## DIRECTIONS
Go over the records and copy every line with the string "computer".

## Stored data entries
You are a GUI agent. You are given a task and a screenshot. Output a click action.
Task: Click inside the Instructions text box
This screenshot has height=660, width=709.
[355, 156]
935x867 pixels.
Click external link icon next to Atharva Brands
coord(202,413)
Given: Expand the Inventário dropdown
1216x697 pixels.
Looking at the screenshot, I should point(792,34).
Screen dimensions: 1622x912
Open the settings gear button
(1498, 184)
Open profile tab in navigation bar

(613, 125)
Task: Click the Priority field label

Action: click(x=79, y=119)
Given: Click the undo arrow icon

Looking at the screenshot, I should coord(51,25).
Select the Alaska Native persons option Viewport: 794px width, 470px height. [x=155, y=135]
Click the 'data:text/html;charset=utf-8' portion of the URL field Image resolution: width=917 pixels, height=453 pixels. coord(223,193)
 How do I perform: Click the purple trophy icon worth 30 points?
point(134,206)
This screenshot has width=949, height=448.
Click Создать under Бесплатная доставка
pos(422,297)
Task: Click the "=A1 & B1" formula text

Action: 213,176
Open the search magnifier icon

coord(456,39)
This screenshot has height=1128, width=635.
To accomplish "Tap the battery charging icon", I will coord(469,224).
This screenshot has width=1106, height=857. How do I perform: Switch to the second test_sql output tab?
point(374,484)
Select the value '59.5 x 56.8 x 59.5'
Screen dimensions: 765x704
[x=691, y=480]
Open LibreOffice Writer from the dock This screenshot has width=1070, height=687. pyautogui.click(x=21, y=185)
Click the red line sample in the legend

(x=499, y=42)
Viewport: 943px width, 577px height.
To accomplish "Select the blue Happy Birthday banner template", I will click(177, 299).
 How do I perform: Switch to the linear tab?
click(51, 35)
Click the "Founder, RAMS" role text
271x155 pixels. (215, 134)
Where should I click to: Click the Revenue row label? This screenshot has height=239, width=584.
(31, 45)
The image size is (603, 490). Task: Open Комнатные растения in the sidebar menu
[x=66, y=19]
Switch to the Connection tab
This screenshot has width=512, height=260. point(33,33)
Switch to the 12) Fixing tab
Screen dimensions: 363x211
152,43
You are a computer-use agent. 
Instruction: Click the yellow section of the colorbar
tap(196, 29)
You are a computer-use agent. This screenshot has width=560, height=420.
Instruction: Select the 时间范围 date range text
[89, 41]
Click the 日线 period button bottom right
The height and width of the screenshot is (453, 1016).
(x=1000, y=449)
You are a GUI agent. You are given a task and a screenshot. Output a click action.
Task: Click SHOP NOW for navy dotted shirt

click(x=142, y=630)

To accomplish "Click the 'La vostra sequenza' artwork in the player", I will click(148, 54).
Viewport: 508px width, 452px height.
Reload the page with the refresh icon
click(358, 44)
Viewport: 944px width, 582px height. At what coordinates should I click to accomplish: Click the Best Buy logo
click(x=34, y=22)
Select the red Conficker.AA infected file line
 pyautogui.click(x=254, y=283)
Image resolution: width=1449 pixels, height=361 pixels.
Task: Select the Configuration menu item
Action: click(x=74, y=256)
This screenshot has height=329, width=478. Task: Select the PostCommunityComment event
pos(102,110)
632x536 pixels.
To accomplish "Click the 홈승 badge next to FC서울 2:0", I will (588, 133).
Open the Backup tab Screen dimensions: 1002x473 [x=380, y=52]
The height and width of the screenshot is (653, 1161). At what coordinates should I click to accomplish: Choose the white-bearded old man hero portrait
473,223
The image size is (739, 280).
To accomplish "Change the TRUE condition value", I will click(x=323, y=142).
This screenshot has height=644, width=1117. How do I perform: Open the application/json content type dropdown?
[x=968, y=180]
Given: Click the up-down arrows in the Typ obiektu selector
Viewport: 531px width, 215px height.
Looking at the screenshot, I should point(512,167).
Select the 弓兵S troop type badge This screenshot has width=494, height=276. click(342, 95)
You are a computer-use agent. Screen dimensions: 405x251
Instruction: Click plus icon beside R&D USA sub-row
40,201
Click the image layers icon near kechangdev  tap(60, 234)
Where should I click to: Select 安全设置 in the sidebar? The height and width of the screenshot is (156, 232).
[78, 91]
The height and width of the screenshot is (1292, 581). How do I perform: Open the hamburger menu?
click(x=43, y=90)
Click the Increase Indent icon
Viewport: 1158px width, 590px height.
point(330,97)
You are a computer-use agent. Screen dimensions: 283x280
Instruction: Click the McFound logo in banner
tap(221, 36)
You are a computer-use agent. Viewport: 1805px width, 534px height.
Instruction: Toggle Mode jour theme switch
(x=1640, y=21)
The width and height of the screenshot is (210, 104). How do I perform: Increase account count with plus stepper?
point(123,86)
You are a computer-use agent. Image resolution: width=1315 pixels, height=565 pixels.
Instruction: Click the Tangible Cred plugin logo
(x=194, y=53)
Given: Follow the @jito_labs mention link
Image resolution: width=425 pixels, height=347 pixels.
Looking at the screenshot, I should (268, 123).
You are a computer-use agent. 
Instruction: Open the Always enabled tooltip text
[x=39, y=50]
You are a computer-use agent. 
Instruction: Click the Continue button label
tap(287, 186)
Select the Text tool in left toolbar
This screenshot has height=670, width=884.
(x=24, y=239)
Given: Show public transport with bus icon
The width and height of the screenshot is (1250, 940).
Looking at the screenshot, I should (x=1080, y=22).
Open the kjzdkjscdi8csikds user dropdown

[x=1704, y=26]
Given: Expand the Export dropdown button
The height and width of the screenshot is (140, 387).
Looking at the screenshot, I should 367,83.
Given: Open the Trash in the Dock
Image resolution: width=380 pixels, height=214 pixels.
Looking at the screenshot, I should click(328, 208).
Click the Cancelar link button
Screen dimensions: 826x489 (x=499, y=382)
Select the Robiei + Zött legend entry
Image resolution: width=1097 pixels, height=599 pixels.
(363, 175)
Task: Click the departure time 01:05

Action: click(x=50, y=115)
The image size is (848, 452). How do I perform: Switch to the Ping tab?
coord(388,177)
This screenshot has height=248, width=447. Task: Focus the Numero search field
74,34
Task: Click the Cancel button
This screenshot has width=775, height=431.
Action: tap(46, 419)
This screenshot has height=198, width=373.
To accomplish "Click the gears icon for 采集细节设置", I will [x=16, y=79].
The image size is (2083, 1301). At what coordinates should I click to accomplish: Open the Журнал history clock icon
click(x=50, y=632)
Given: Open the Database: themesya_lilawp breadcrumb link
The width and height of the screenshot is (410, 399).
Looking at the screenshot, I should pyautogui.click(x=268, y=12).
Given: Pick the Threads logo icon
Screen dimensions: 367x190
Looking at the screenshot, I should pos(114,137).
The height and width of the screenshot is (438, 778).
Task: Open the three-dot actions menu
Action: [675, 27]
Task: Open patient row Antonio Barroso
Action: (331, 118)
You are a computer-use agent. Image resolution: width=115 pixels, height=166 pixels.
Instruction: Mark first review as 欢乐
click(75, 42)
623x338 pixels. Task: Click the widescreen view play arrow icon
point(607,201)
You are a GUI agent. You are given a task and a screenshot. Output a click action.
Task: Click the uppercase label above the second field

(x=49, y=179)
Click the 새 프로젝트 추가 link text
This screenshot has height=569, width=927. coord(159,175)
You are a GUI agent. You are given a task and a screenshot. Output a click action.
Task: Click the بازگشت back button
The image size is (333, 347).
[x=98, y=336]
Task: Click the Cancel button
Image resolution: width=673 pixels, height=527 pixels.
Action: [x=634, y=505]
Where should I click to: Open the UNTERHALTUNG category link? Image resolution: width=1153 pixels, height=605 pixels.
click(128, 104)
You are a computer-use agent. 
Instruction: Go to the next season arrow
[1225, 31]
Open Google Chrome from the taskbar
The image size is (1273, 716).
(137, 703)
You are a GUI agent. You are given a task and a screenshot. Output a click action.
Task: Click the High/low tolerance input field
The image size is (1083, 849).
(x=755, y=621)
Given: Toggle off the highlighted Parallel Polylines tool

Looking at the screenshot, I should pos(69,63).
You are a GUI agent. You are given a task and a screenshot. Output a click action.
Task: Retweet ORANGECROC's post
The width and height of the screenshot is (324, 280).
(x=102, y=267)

## PROBLEM SOLUTION
You are a computer-use agent. 
You are a computer-use agent. This screenshot has width=560, height=420.
You are a computer-use agent. Screen dimensions: 405x251
You are a computer-use agent. Screen dimensions: 283x280
You are a computer-use agent. Viewport: 1805px width, 534px height.
You are a computer-use agent. Image resolution: width=1315 pixels, height=565 pixels.
You are a computer-use agent. 
You are a computer-use agent. 
You are a computer-use agent. Image resolution: width=115 pixels, height=166 pixels.
You are a computer-use agent. 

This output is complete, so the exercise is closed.